Michael Cole introduces Mark Henry to the ring to rally America against the hated Russians. The World’s Strongest Man says he will shut Lana and Rusev up come Sunday. As the fans wave their flags, Henry states that he CAN’T let down his American fans. Lana comes out and starts disparaging the United States and even takes shots Obama’s sagging approval ratings. She says Henry is spewing propaganda. She brings up the fact that he failed to qualify for the 1992 Olympic team and in that same year, the Soviets dominated. King and JBL are getting enraged at the table as Lana keeps piling it on this nation. In the meantime, Henry is keeping his cool. He recites the Pledge of Allegiance until Rusev interrupts about halfway through. The Bulgarian Russian lands a kick and nearly traps Henry into the Accolade. But for the good of our country, Henry refuses to surrender and drops Rusev with a powerbomb. U.S.A. U.S.A. U.S.A.

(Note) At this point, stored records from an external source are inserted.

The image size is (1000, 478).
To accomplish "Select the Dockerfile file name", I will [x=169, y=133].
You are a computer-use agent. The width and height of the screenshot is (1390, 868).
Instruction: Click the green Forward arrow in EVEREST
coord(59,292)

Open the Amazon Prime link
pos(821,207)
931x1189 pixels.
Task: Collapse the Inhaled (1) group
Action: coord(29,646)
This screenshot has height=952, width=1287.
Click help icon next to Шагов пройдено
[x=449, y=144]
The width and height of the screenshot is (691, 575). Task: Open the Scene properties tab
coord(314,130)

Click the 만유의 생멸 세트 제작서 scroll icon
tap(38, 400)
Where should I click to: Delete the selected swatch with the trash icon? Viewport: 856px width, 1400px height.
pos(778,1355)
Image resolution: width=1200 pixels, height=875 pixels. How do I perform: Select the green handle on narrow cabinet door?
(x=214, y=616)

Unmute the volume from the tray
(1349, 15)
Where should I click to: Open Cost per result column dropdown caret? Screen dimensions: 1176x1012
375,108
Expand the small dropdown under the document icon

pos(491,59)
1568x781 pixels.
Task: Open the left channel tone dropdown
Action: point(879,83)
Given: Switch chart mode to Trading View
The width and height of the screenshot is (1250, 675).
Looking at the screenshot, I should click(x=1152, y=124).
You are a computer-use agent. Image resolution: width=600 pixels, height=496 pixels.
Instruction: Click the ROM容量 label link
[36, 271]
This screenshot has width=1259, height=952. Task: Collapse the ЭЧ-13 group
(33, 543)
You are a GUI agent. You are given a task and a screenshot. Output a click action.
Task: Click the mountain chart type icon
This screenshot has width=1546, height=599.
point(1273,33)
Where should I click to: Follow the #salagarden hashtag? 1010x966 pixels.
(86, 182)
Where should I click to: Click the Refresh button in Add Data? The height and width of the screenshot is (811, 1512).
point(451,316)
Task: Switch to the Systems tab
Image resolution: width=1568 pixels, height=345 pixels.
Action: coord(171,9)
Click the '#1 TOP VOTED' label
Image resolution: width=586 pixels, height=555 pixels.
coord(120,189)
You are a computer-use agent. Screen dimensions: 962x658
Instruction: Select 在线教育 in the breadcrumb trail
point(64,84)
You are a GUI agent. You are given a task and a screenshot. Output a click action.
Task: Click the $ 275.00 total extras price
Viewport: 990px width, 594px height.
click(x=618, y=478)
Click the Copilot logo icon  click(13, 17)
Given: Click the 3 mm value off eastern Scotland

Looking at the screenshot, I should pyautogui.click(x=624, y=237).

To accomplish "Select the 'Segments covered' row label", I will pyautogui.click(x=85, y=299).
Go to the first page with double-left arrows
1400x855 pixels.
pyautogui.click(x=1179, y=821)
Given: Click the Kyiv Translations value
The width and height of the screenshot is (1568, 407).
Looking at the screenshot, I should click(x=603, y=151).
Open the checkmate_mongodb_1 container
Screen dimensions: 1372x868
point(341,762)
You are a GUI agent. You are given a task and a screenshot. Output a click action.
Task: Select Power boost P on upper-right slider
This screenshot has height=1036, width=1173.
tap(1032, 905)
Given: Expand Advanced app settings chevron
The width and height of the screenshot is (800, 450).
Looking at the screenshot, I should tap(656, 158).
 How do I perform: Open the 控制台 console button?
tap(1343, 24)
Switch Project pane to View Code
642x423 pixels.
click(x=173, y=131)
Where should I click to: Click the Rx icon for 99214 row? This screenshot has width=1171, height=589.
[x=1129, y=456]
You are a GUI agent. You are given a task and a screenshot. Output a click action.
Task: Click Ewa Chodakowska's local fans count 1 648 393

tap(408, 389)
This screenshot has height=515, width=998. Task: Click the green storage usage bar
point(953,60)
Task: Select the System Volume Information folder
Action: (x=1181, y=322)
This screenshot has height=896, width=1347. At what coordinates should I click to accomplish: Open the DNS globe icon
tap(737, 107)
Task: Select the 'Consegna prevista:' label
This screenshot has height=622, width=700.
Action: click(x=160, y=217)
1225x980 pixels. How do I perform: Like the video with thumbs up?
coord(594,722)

For the most part, an enjoyable show with less dead weight and divas nonsense that we had grown accustomed to in the last two months. If I were to nitpick, it would be the format of the show. Why is Lesnar/Cena/Heyman in the middle of the show? Why did the USA rally reside in the main event spot? Did Reigns/Rollins save enough for Sunday? Is Bo Dallas still my hero? Obviously the answer to that last question is a resounding yes! Still though, there have been worse ways to spend three hours and believe me, I have written about them!

Whether it’s a ploy to sell more subscriptions and renewals of the network or not, regardless of that, Night of Champions has all the makings of an extremely entertaining show. Fresh matchups, the possibility of several title changes and even the hint of a Cena “attitude adjustment” is enough to get me motivated to check it out. Don’t just do it for yourself, do it for your country! Because after all, Putin wins if you don’t renew the network. It’s true, it’s damn true! At least that’s what I think Vince wants you to believe. Trust me on this one!

Besides, it could be worse, you could be watching Total Divas!